The 'hard problem of consciousness,' named by David Chalmers, asks why physical brain processes are accompanied by subjective experience—why there is 'something it is like' to see red or feel pain. Even a complete neuroscientific account of how the brain processes color would leave unexplained why the processing feels like anything at all. Some philosophers consider this problem genuinely unsolvable by current methods; others believe it will dissolve as neuroscience advances.

1
reading

It can be inferred from the text that

A

neuroscience has fully explained subjective experience

B

explaining functional brain activity may not fully account for the phenomenal aspects of consciousness

C

all philosophers agree the hard problem is unsolvable

D

physical and experiential descriptions are already unified in current science

Correct Answer: B

Choice B is the best answer.

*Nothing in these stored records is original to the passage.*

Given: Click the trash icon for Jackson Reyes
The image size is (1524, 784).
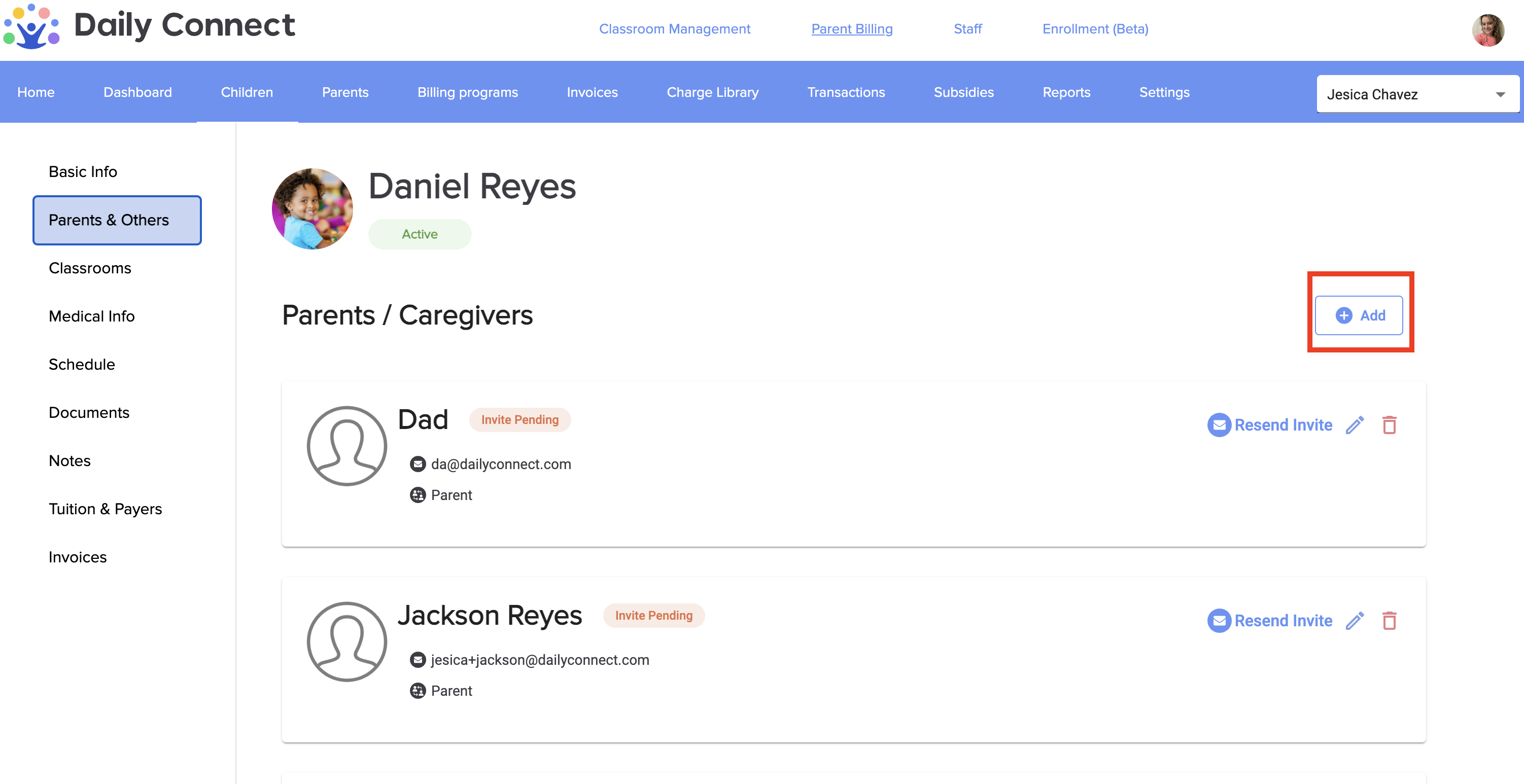Looking at the screenshot, I should click(x=1389, y=621).
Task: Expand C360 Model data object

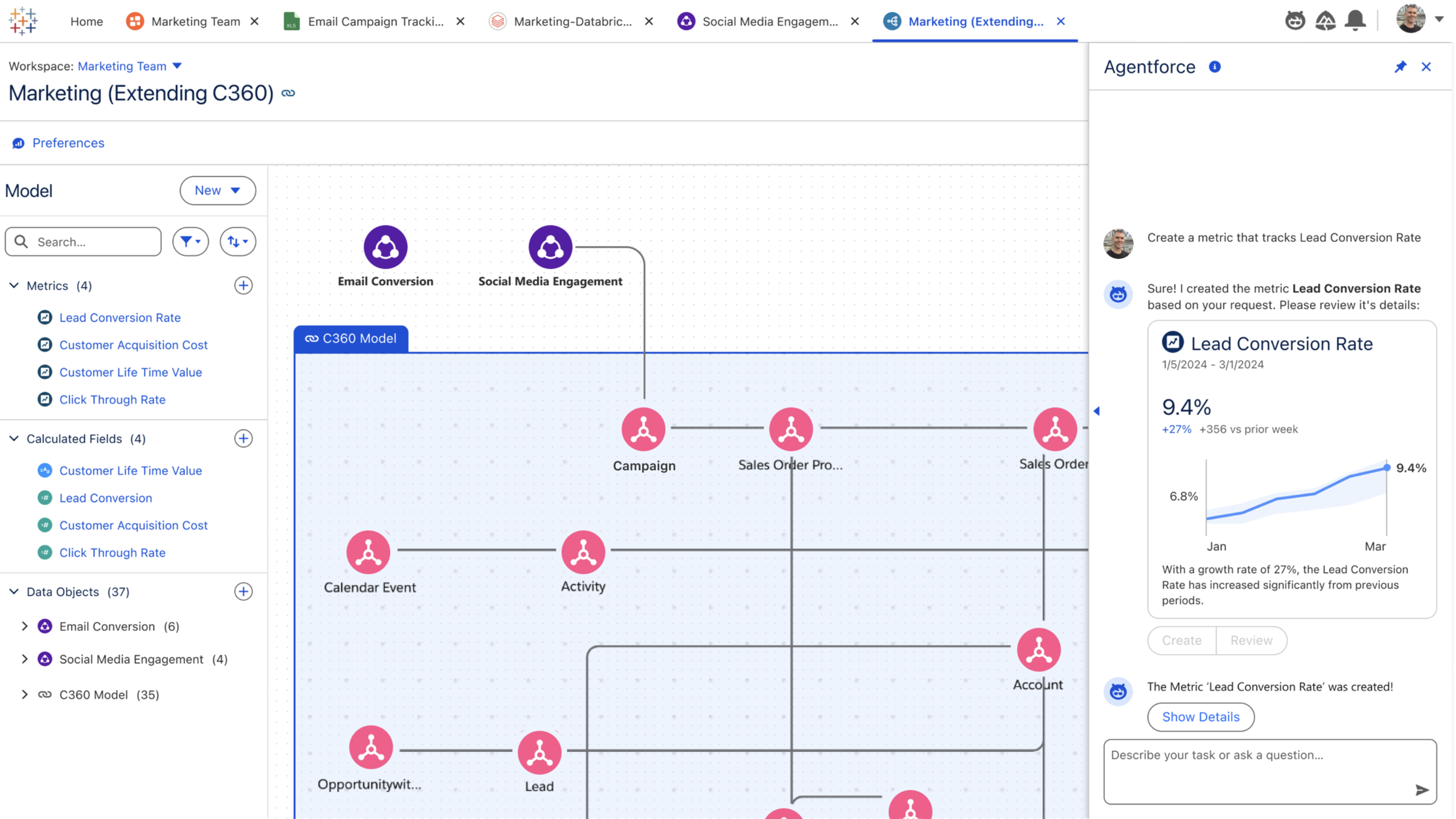Action: (24, 695)
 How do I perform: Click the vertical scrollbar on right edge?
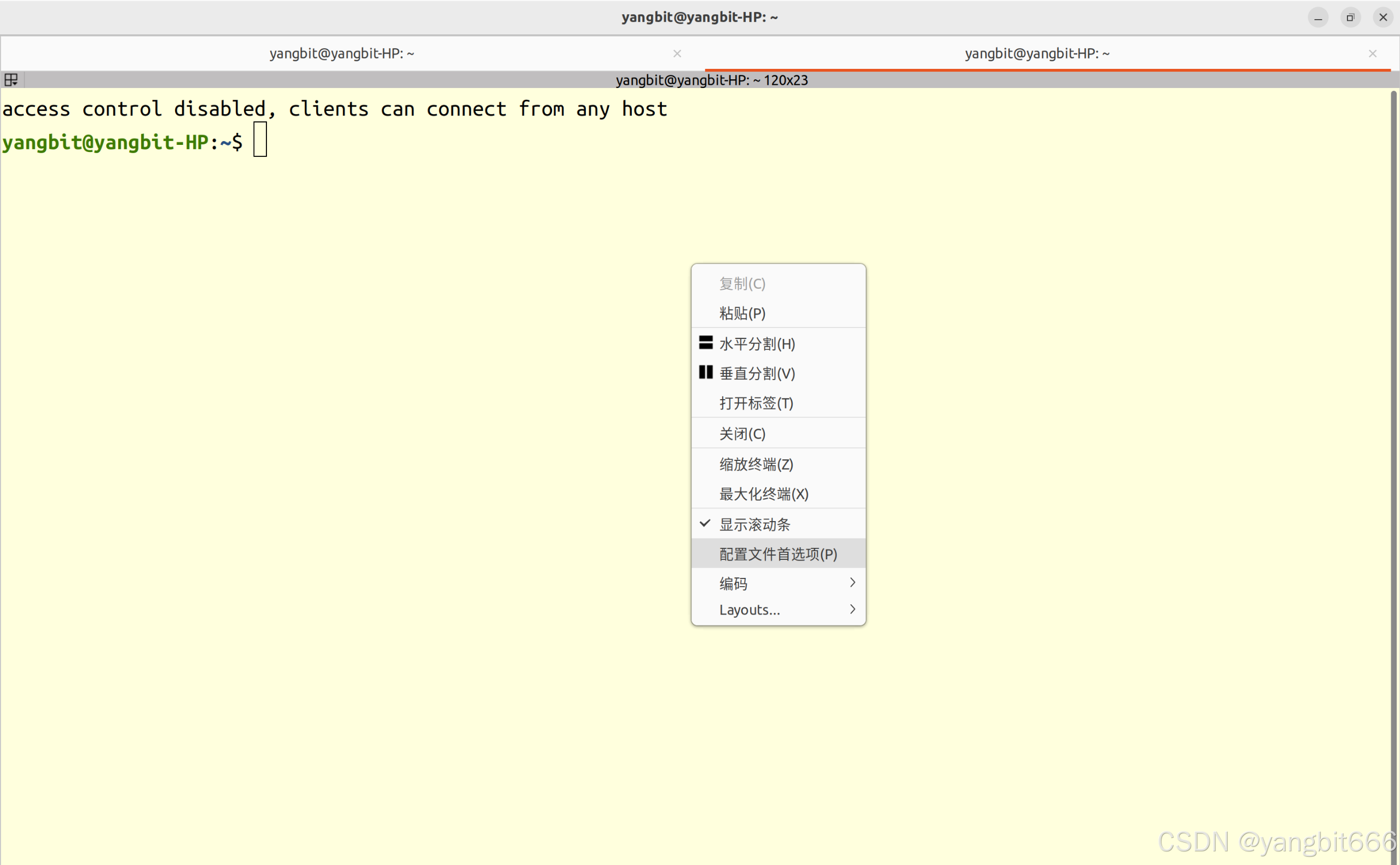point(1393,458)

Complete functional explanation still leaves experience unexplained.

  1. Context clues: A "complete neuroscientific account" would still leave unexplained "why the processing feels like anything."
  2. Meaning: There's a gap between functional and experiential descriptions.
  3. Verify: The problem is 'hard' precisely because functional explanation doesn't bridge to experience.

💡 Strategy: When a complete explanation of one type still leaves questions, infer a gap between explanation types.

Choice A is incorrect because the hard problem concerns what neuroscience can't yet explain. Choice C is incorrect because "some" consider it unsolvable; "others believe it will dissolve." Choice D is incorrect because the gap between physical and experiential is the problem.